Have you ever seen a dog smile? All you have to do is look into the eyes and there is a certain something that says, “I am as happy as can be and I am showing it the best way I know how!” Well, that’s one way, but there is very definitely another!
A friend once gave me a little hanging plaque on which it is stated, “Dogs smile with their tails.” It made me smile. That was before we got Missy. In order to tell you about Missy I need to go back to the beginning and start with a little bit of Tanner’s Tale though.
Tanner was the dog of my heart. He came to me after a thorough search of much of West Texas and parts of the US that I would have traveled through…well, let’s just say, through thick and thin, to find the just-right Yorkshire Terrier puppy. He came to me after the horrific deed of having had to put down our almost 17-year-old faithful pal, my Little Doggie Tray, a dream-come-true from childhood doggie, also a Yorkie. Tanner was such a delight to watch as he saw everything from the perspective of a baby. When we’d go for a walk, he was skittish over an empty, noisy, plastic bottle, blowing in the street. It was new and different. By the same account, a leaf was something to peruse carefully, from every possible angle. I saw the world through new eyes as I walked with my boy, but everything came to a squealing halt one day when a cat entered our back yard, and Tanner did his duty of chasing it full speed ahead to make it leave. As he made a sudden turn, he also made a terrible sound that ended with a lame little doggie. He was two years old, too young to turn up lame from a mere fast run in his own back yard. A myriad of tests later we learned he had coccidiomycosis (a.k.a. Valley Fever), a fungal infection that entered his system through his breathing fresh dug dirt. A lot of construction was going on in our area, but Valley Fever was in Arizona, not this part of Texas! Wrong! We gave him medication and for a while he improved miraculously, but because the medication could damage his liver, we opted to cut the excessively strong dosage. That was the wrong thing to do. Tanner lost his courageous battle five years ago tomorrow after he and I spent the night in my recliner, knowing it was our last night together.
…but this is supposed to be about dog smiles…

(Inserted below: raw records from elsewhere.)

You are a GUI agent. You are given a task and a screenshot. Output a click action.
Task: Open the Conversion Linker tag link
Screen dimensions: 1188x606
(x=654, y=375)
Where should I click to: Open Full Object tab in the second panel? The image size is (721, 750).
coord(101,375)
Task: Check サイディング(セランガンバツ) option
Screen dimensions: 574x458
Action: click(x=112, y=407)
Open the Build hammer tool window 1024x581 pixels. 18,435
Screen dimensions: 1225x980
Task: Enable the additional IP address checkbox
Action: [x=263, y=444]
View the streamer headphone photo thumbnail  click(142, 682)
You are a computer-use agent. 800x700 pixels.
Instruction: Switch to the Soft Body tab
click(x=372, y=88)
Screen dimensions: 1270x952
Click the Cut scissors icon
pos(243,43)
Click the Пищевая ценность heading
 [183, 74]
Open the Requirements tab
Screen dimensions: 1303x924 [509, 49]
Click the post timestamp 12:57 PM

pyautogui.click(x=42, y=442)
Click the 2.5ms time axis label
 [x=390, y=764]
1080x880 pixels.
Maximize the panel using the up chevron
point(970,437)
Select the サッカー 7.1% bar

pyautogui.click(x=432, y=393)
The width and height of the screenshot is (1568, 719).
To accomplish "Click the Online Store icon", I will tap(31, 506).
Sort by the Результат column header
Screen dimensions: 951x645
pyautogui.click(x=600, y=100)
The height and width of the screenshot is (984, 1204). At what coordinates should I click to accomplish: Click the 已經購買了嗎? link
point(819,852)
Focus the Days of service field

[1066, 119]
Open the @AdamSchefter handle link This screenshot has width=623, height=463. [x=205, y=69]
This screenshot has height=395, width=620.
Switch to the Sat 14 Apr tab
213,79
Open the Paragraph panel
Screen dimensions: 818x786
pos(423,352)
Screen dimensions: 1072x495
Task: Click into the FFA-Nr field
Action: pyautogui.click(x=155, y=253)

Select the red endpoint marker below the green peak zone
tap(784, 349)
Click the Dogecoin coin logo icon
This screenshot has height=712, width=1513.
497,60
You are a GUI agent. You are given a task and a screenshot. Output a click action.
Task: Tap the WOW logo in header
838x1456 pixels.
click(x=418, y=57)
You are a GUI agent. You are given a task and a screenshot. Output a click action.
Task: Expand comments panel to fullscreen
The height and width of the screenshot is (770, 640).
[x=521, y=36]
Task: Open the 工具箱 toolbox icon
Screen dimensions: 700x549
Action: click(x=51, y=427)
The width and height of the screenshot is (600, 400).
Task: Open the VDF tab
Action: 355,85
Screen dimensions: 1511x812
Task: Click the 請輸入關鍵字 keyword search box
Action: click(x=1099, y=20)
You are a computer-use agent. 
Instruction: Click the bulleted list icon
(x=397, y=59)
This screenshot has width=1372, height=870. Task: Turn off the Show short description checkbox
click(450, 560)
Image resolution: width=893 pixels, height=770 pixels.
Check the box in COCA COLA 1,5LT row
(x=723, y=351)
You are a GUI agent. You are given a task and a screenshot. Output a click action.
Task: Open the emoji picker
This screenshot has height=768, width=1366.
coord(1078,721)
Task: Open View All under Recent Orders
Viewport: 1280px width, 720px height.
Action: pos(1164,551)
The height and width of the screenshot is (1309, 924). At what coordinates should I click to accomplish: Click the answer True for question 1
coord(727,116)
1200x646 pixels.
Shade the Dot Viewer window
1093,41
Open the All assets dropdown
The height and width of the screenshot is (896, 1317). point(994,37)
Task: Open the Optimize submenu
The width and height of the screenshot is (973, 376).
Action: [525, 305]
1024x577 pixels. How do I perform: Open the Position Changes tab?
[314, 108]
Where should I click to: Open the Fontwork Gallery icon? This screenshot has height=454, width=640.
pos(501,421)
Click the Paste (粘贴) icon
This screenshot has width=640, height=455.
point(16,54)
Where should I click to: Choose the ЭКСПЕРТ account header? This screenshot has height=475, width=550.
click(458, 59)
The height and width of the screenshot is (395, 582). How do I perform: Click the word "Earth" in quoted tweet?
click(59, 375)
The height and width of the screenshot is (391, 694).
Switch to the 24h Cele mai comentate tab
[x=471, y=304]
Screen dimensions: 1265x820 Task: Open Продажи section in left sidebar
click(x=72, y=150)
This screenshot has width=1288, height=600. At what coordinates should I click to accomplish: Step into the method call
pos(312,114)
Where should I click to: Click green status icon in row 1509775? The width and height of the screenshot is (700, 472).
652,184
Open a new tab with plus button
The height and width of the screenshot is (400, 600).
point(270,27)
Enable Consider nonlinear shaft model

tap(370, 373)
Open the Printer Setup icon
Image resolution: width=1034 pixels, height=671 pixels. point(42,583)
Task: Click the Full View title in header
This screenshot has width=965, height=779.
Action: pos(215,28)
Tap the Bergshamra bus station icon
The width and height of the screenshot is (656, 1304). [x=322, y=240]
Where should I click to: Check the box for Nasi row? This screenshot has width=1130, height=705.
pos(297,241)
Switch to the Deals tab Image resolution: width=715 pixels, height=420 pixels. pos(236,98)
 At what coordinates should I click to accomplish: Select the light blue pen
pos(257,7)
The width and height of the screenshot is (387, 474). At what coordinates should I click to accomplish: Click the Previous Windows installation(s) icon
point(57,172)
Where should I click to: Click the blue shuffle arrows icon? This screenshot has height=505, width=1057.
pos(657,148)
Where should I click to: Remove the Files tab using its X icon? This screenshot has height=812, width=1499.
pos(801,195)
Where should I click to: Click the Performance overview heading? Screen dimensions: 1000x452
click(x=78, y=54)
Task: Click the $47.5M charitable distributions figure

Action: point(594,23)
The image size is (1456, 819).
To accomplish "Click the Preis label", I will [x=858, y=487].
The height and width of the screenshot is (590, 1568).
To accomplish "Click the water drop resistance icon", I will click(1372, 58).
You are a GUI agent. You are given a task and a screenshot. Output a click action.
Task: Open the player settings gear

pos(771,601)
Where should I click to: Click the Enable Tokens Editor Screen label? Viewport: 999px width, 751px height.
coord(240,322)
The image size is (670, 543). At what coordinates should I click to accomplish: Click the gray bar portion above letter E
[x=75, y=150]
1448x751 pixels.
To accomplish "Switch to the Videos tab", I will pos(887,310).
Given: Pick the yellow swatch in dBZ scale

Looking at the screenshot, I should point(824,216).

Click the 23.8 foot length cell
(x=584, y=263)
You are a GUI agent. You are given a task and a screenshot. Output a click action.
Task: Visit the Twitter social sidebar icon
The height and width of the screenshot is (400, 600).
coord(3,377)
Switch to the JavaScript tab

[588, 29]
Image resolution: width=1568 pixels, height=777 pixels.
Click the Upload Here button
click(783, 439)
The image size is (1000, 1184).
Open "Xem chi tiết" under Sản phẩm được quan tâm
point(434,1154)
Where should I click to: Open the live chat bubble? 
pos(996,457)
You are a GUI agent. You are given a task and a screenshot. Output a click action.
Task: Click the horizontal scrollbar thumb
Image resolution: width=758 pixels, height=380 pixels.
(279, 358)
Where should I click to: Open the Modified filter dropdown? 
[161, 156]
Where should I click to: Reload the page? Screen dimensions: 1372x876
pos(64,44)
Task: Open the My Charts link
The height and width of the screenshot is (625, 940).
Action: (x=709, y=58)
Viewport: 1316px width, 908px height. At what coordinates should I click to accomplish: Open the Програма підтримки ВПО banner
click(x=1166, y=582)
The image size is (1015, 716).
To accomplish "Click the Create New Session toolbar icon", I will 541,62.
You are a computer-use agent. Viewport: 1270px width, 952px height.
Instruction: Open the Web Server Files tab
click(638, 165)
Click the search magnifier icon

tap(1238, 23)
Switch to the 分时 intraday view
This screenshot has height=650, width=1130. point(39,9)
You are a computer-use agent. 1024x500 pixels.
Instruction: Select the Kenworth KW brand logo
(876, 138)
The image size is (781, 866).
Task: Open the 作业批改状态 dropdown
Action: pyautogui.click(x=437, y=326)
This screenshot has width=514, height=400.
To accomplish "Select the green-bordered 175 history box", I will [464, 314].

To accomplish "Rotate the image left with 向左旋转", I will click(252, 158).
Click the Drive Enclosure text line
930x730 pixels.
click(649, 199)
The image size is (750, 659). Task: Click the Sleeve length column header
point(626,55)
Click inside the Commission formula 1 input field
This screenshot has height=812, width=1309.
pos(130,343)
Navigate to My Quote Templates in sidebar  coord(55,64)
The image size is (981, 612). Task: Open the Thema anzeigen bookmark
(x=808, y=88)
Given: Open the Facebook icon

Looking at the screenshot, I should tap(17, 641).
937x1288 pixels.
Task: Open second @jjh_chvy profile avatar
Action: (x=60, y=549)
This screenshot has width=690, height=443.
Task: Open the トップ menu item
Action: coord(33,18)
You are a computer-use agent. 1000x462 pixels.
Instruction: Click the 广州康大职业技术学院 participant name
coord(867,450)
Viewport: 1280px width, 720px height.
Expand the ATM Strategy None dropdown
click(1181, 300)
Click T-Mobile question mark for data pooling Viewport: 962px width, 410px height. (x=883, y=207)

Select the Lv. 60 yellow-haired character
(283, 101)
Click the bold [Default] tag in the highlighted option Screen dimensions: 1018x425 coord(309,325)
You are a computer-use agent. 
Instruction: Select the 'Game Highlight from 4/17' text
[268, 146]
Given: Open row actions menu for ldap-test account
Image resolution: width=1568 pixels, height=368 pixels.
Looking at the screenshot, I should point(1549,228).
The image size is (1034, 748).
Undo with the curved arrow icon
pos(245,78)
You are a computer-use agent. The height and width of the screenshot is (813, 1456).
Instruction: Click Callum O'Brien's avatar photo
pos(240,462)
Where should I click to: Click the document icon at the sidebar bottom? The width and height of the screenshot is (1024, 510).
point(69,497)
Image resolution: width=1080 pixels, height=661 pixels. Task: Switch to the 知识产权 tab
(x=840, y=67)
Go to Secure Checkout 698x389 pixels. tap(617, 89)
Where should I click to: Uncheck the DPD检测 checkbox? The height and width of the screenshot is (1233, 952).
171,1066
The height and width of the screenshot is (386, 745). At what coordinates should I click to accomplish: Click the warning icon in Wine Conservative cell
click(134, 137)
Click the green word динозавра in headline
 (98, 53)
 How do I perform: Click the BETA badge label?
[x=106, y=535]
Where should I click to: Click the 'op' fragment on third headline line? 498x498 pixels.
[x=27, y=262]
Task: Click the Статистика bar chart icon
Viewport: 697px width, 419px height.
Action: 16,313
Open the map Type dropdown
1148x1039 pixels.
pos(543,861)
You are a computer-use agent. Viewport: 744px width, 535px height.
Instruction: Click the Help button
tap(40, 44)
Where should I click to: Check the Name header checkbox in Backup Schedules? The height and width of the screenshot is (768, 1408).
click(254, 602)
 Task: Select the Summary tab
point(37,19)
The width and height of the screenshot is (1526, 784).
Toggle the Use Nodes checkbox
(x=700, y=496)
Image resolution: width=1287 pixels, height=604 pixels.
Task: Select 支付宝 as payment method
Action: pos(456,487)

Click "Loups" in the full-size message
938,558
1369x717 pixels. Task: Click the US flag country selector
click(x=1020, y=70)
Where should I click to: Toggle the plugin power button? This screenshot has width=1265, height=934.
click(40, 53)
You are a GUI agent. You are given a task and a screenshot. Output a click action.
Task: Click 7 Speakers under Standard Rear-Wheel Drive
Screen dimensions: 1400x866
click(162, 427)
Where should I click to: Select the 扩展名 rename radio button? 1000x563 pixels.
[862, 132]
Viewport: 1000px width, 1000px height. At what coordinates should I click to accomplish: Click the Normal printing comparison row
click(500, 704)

Tanner was a handsome lad of twelve pounds when in good health. I wasn’t trying to replace him, but my arms wanted another Yorkie to hold, so I started searching the rescue sites, narrowing in on Yorkie and Small Dog Rescue (a.k.a. YSDR) in Houston, Texas. Almost immediately I saw a photo on their site that could have been a litter mate of Tanner’s, except she had a very curly tail like that of an American Eskimo dog! Not only did she look like Tanner but she was in Houston, which meant it was feasible that we could travel to pick her up if we could adopt her. We made application, were approved, and before we went to get her, my husband, John, said, “If we get her, I’m naming her Missy!” If he was agreeing I could have my heart’s desire I wasn’t going to argue about the name! We drove the six-hours-one-way trip to Houston and spent the first night in a motel with Missy. Having spent a few nights in motels with her since, we realize she thinks motel living should be for her. She likes the pampered life! Ha! But Missy came home with us and we got down to the routine of day-to-day living. We took her to our vet for a well-dog check-up and as he examined her, he started at her head, worked his way down to her feet, stopped at her left hind foot, looked me in the eye, and asked, “Did you see this?” I hadn’t, so said, “What?” She had basically the same missing toe structure back there that Tanner had had! Was Missy meant to be my girl or not?
Missy has settled in very well and now three years later, we cannot imagine what our life would be without her. Whenever she sees us putting our shoes on, she heads for her exercise pen, knowing she stays in there while we are out of the house. It amazes us how she reads our activities and almost reads our minds.
…but…about those smiles…
Often in the mornings while we are getting dressed for the day, Missy hops up on our high king-sized bed. She is no little Yorkie. It was long ago decided she is likely part Silky/part Yorkie so she is a good-sized, long-legged, strong girl of fourteen pounds. Once she is on the bed, she rolls around on the loose blankets and sheets. If they aren’t loose already, they will be by the time she finishes with them. She hides her face under the covers and we play, “Where’s Missy?” until she decides it’s time to poke her face out from under. That’s when she laughs at me trying to find her! Of course there is usually most of her body sticking out elsewhere while she’s playing her game, but on occasion she manages to hide her whole self under there. Then, when she emerges with a few bull-style, particularly unladylike snorts, she laughs at me some more, all the while showing me that dogs do, indeed, laugh with their tails! She plops down flat on her tummy, front legs ahead and her back legs stretched straight out behind. She stares straight at me. Her eyes contain a certain glow, but she holds her very curly tail at a high angle while slowly waving it back and forth, back and forth, over her now still back, all the while wearing a great big grin that says, “I am laughing! I am laughing! Can you hear me now?”